Understand & Deliver on Your Data Engineering Task

1. Introduction

Congratulations! You are given a quick overview of the business and data architecture and are assigned your very first data engineering task. However, you have no idea what is going on. If you

Feel lost at your data engineering job

Feel overwhelmed by the code base and components that you don’t know

Deliver poorly on your tasks

Then this post is for you. In this post, we go over one process that can help you understand and deliver on your data engineering task.

Some jargon we use throughout this post are

  1. Upstream processes: Any process that precedes the task you are working on
  2. Downstream processes: Any process that is executed after the task you are working on
  3. End-user: For simplicity, we will refer to any application, automated processes, and people using your data as end-user(s).

Jargon DS & US

2. Understanding your data engineering task

A good understanding of your task is essential to delivering great work.

2.1. Data infrastructure overview

To get a quick grasp of your company’s data infrastructure, identify the components & interfaces present.

Typically, the components are:

  1. Application database (e.g. MySQL, Postgres)
  2. Data warehouse (e.g. Redshift, Snowflake, BigQuery)
  3. Data visualization tool (e.g. Apache Superset, Looker)
  4. Data pipeline orchestration engine (e.g. Apache Airflow, DBT, Prefect)
  5. Execution engine (e.g. Airflow workers, K8S tasks)
  6. Event streaming system (e.g. Apache Kafka, RabbitMQ)
  7. Cloud storage (AWS S3, GCP Cloud Storage)
  8. Distributed processing system (e.g. Apache Spark, Apache Flink, Apache Heron)
  9. 3rd party connectors (e.g. Fivetran, Airbyte, Singer)

Some of these components may be managed by a service, e.g. EMR for Spark and Flink, Stitch for Singer, Astronomer for Airflow, etc.

Interfaces may include:

  1. Libraries (e.g. psycopg2, boto3, pysftp, etc)
  2. REST APIs

Interfaces are how the components of your data infrastructure communicate. Components can also produce data (into a Kafka Topic or as data on S3) that are read by other components.

Track the data flow from the source to the destination of a data pipeline. Note down the components and interfaces. If time permits, do this for all your data pipelines. Otherwise, do this for the data pipeline that is most similar to the task that you are working on.

2.2. What exactly

When trying to understand what the task is, it helps to classify it into one of the following.

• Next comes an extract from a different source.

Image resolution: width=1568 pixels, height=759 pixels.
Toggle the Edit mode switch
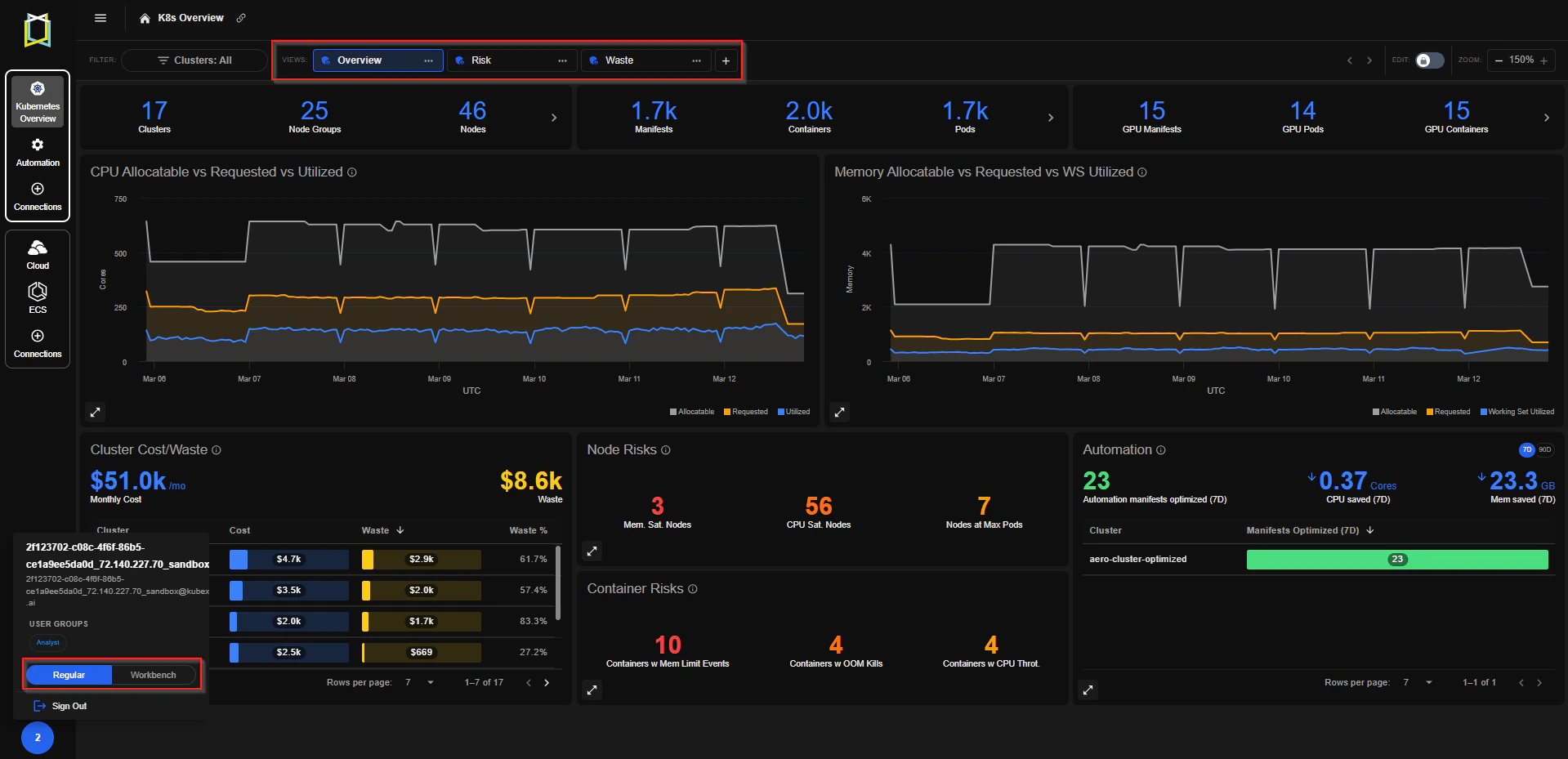pos(1429,60)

  1. Request to receive/create new data
    1. Adding new field/column(s) to output data
    2. Ingesting data from 3rd party sources into your data warehouse
  2. Request to ETL data between systems
    1. Building/Modifying data pipelines to send data to external clients
    2. Building/Modifying data pipelines to ETL data between application databases, search engines, data warehouse, data vendors, etc
  3. Changing a data pipeline schedule
    1. Increasing or decreasing the frequency of a data pipeline run
    2. Adding time-based code execution logic to a data pipeline
  4. Changing data types or formats
    1. Encoding, zipping, or partitioning data
    2. Changes in data format or schema
  5. Data observability
    1. Adding logs, monitoring, or alerting
    2. Creating alerts based on custom business criteria
  6. Data pipeline performance improvements
    1. Increasing the amount of data processed or speed of processing
    2. Reducing pipeline issues
  7. Planned architecture changes
    1. Moving to a new provider (eg. EMR to Databricks, etc)
    2. Adding metadata tables and their API endpoints
    3. Automating manually run processes, such as one-off scripts, data entry tasks, etc

Use this list as a starting point to figure out what exactly your task is.

2.3. Why exactly

Knowing exactly why you are working on a task can help you make good design decisions. In some cases, the solution may already exist but is unknown to the end-user.

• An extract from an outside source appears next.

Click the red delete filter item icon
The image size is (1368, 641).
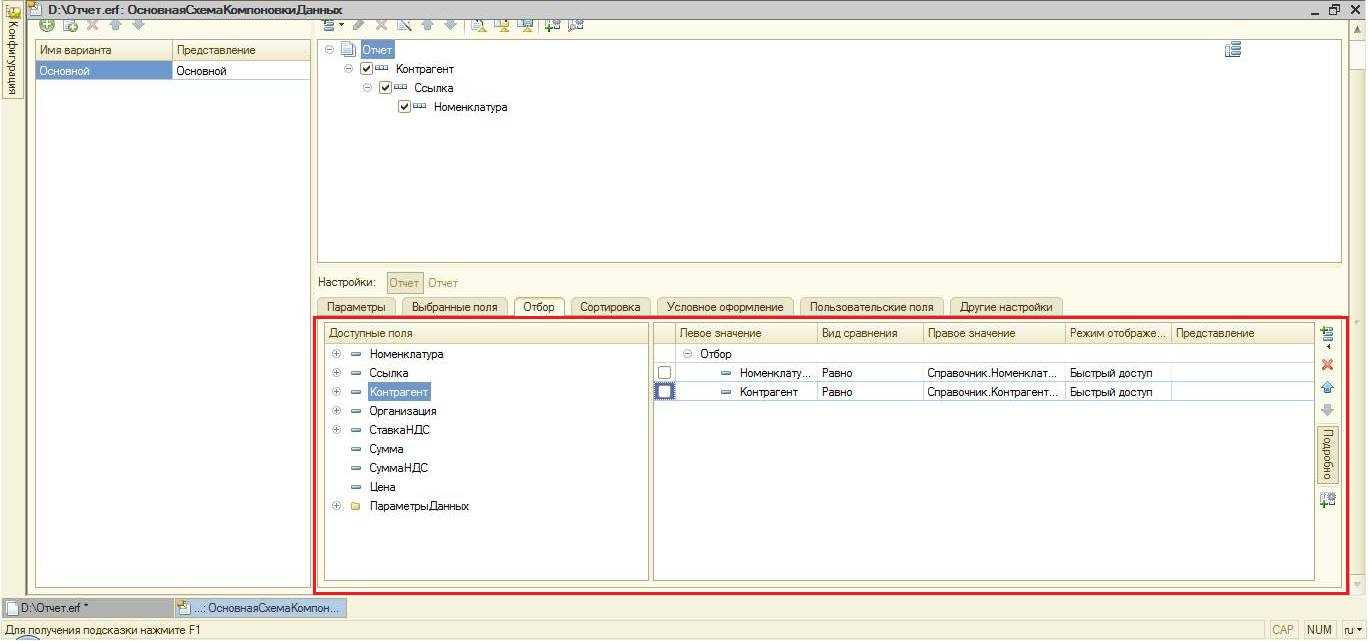click(1327, 365)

When assigned a task, try to answer these questions yourself:

  1. Is this necessary?
  2. Why exactly is this necessary? What is the impact for the business, data team, data quality, data freshness, other developers, codebase, etc?
  3. Can this be achieved using data/code that currently exists?

Get to the bottom of your ask. E.g. If the task is to add a new column to a dataset make sure you understand why the column is needed and how it will be used? Is it possible to derive this column from existing data? If yes, should you, etc.

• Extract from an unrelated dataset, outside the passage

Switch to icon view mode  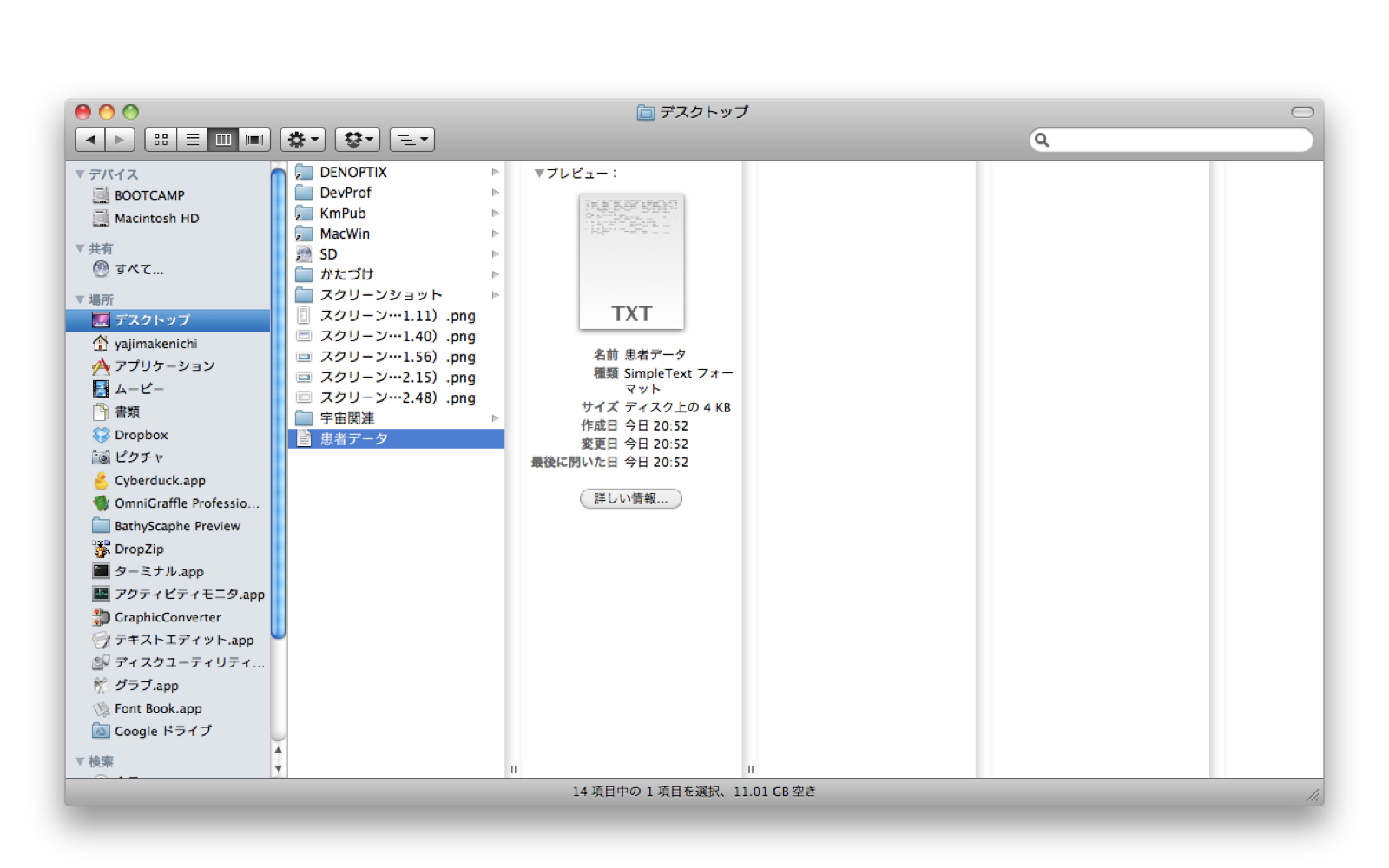pos(161,140)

Validate any hypothesis that justifies the “why” of your tasks. For example, let’s say you are asked to zip a file(currently unzipped) before sending it to S3. This may sound like a good performance improvement. But, if the entire file is a few KBs in size it may be better to skip zipping and unzipping it downstream.

Understanding the why of your task provides you with the insights needed to come up with better alternatives. This is an area where your skills in data engineering and business can set you up as a crucial contributor to the company.

2.4. Current state

Understand in detail the current state of the data pipeline that you are going to be working on. If you are building a new data pipeline, compare it with a similar one. Read the code and keep track of the environment variables, class variables, synchronous/asynchronous tasks, data flow, permissions, components, interfaces, etc.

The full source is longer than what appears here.